## What is being asked
Only lines containing the word "Given" are needed; pull them out of the material.

## Exercise materials
=-=-=

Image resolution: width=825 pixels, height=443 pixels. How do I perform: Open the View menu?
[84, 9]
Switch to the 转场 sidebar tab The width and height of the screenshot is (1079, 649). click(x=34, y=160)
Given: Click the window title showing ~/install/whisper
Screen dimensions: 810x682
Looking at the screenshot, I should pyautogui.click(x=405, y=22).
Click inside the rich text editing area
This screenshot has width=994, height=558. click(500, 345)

=-=-=

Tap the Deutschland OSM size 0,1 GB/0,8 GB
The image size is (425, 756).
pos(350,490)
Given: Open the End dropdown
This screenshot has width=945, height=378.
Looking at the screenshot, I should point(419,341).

=-=-=

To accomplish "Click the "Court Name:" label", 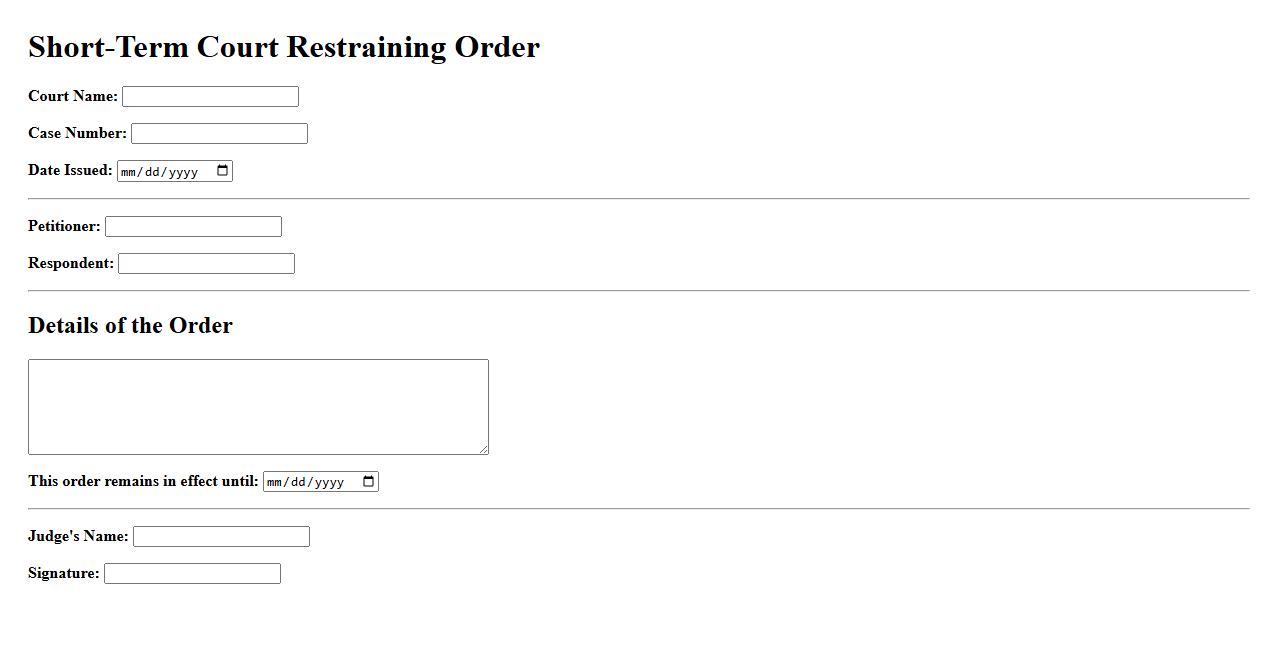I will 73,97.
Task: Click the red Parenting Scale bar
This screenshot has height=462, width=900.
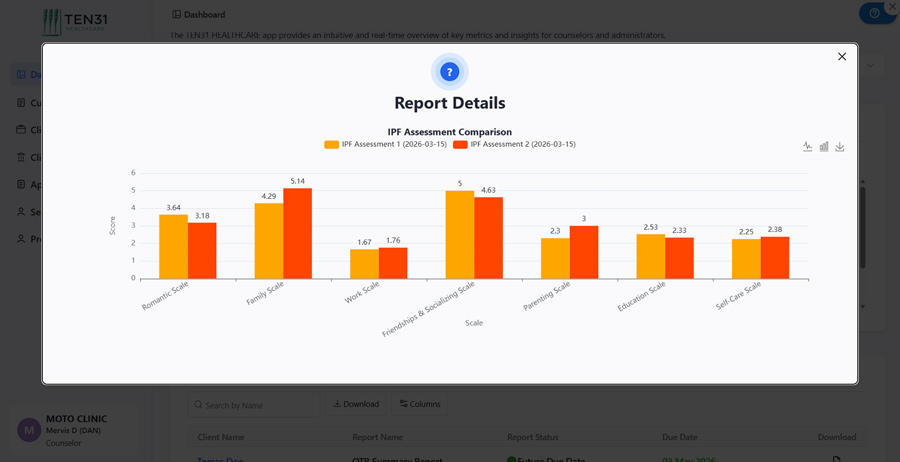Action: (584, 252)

=-=-=

## Finished task
Given: Click the window title showing ~/install/whisper
Given: Open the End dropdown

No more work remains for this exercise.